ACTIVITY LIST
• A. In the hepatitis C treatment guidance, what reason did a clinical expert give for expecting the number of liver biopsies not to fall much?
• B. Write the next paragraph of the hepatitis C treatment guidance, picking up after its last sentence.

4.3.12 The Committee was persuaded by the experts that the previous guidance (TA 75) on treating people with moderate chronic hepatitis C who continue to use intravenous drugs and/or misuse alcohol and people co-infected with HIV should be extended to members of all such groups who have mild disease. Thus, the Committee concluded that, with respect to those continuing to use intravenous drugs, in naturalistic settings, the rate of discontinuation of treatment would not be so great as to prevent the treatment being cost effective. In addition, with respect to people who continue consuming alcohol, the Committee considered that continued alcohol consumption is not in itself an absolute contraindication to therapy, but it should be emphasised as an important contributory factor to the development of liver disease and should be taken into account in advice and information given by the clinical team.
4.3.13 The Committee was mindful that the guidance on recommending treatment for mild disease caused by all genotypes would mean that liver biopsy will no longer be required to diagnose the severity of the disease before treatment can be initiated. It was felt that this would increase the uptake of treatment among people unwilling to undergo this procedure. Additionally, it would reduce the cost of disease management somewhat and avoid the pain and complications associated with liver biopsy. However, the Committee heard from a clinical expert that the number of biopsies carried out in people with chronic hepatitis C may not fall a great deal because biopsies would still be recommended for reasons not directly related to the decision to initiate therapy.

LISTED RECORDS
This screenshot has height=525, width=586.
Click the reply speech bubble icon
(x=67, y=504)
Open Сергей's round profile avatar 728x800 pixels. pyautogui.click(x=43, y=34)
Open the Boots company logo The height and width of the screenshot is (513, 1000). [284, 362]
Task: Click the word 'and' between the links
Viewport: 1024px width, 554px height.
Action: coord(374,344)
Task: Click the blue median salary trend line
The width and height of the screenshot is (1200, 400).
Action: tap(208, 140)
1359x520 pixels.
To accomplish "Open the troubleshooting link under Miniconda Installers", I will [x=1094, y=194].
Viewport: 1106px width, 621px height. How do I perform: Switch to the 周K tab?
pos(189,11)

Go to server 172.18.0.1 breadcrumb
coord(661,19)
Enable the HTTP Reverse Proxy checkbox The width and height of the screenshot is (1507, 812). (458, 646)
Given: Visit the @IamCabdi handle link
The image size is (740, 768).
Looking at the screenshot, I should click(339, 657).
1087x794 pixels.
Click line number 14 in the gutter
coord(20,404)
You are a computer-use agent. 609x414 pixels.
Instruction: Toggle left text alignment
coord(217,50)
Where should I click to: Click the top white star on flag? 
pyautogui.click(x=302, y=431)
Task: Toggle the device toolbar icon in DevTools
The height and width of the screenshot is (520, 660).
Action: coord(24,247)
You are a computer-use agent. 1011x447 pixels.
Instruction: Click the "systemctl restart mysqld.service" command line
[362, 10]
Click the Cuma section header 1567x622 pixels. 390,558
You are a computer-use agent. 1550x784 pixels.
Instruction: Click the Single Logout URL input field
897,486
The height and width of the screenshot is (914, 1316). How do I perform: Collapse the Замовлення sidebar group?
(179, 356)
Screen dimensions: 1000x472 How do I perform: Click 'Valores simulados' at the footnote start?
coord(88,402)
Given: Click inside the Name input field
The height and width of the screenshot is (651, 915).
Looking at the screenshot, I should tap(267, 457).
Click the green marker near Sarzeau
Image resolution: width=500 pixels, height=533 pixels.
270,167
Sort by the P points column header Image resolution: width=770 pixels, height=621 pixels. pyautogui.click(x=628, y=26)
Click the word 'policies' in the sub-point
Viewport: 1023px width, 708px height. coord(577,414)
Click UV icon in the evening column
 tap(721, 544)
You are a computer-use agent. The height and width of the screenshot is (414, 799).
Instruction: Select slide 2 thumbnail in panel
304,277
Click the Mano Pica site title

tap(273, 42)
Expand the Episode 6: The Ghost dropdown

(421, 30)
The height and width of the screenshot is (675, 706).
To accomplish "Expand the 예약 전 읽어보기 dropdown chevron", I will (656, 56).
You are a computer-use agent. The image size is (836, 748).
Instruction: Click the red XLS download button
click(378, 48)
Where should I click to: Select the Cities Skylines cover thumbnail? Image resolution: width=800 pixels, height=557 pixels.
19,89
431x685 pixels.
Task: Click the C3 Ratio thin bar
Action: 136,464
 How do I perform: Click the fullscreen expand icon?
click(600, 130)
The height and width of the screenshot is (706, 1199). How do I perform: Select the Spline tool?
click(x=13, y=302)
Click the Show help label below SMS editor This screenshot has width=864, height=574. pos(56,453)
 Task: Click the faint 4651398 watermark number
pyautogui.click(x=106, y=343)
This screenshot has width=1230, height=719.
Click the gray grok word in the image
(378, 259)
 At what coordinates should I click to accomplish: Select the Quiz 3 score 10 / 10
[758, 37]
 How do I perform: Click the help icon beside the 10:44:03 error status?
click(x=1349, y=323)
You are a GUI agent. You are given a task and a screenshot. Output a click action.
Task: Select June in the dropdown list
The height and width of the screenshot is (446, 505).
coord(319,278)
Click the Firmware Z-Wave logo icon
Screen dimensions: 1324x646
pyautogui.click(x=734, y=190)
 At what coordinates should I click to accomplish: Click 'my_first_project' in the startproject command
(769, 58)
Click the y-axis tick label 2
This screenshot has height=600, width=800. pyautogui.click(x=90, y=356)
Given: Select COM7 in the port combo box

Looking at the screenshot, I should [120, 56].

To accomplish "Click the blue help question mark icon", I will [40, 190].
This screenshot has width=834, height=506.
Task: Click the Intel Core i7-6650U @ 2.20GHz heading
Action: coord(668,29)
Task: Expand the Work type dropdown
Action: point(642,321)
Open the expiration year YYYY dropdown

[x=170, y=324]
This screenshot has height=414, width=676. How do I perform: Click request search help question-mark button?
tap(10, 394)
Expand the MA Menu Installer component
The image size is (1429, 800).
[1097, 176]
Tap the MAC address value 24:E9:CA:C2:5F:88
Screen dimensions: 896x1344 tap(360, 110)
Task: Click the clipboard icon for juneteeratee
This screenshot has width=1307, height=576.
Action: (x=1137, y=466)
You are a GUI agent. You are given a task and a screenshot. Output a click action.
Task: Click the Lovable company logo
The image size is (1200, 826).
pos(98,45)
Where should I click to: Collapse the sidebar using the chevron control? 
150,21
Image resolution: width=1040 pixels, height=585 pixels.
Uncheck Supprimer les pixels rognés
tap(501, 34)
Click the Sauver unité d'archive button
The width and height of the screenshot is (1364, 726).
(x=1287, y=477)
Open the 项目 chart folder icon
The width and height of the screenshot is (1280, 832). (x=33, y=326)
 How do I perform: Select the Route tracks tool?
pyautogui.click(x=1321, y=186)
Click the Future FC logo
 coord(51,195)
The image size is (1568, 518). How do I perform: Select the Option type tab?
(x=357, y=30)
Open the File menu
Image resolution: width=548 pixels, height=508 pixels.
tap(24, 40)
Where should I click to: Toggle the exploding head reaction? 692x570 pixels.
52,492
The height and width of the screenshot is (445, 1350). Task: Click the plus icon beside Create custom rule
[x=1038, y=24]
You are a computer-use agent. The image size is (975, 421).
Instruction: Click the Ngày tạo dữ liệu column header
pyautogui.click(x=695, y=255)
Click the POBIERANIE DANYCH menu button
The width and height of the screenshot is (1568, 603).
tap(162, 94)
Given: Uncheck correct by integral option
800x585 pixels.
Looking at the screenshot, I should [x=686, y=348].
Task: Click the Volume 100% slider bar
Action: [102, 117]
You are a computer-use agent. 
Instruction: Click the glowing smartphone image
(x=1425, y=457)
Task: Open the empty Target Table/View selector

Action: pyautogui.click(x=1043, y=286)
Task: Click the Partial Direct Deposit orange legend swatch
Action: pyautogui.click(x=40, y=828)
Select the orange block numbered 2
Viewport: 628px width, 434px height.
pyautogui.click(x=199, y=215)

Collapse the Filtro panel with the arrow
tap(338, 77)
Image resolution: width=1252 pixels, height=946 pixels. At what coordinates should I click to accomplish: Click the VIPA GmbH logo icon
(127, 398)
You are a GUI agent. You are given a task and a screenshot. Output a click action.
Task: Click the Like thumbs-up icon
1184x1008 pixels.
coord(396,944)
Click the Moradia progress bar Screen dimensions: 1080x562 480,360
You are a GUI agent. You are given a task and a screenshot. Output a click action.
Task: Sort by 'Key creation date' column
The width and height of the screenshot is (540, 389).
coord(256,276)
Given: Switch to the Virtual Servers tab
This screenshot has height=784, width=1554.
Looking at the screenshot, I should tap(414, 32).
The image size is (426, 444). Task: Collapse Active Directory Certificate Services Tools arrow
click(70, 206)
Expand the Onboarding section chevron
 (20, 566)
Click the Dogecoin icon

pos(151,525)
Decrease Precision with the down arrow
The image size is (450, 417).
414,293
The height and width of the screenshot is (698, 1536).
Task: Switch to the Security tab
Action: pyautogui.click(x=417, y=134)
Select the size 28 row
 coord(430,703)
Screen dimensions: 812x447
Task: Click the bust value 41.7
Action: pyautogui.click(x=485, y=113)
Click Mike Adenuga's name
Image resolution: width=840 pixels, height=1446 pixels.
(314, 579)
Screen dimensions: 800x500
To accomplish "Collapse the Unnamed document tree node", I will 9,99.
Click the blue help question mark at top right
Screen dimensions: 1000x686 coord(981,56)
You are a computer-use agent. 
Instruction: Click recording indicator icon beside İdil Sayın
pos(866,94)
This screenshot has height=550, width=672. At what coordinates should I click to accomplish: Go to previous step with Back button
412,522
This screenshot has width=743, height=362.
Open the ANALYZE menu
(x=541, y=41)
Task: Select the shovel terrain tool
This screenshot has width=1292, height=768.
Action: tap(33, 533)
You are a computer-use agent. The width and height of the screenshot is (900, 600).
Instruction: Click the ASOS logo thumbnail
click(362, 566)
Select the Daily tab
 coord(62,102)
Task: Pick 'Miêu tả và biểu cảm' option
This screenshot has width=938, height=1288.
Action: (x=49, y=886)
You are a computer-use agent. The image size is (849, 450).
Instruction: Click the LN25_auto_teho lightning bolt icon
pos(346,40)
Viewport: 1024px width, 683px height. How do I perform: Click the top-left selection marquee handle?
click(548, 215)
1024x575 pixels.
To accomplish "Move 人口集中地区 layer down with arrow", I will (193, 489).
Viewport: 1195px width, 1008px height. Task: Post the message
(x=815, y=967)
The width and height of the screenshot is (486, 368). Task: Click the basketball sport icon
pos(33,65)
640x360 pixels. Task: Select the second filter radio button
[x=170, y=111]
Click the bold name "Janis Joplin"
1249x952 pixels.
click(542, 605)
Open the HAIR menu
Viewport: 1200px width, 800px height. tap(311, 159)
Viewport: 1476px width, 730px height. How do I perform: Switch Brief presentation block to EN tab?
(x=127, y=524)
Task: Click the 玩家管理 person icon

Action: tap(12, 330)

ANSWERS TO EACH TASK
• A. Biopsies would still be recommended for reasons not directly related to the decision to initiate therapy.

• B.
4.3.14 Treatment with combination peginterferon therapy has side effects, and the Committee appreciated that some people with mild disease may decide, in consultation with their clinician, to wait until they reach the moderate stage of the disease before beginning treatment. The Committee understood that, although people opting to begin treatment with combination therapy immediately may not need a liver biopsy, the situation may be different for people who opt to defer therapy. Clinicians will need to discuss the possible need for liver biopsy with people who opt to defer treatment. It should be explained that biopsy is used to determine whether a person has progressed to the moderate stage of the disease.
4.3.15 The Committee decided that the previous guidance on moderate or severe disease (TA 75) should be retained for mild disease with respect to: the length of treatment for different genotypes; people requiring monotherapy; and second courses of treatment. The Committee did not believe that there was sufficient evidence to recommend combination therapy or monotherapy with peginterferon alfa for people with mild chronic hepatitis C who are under the age of 18 years, or those who have had a liver transplant.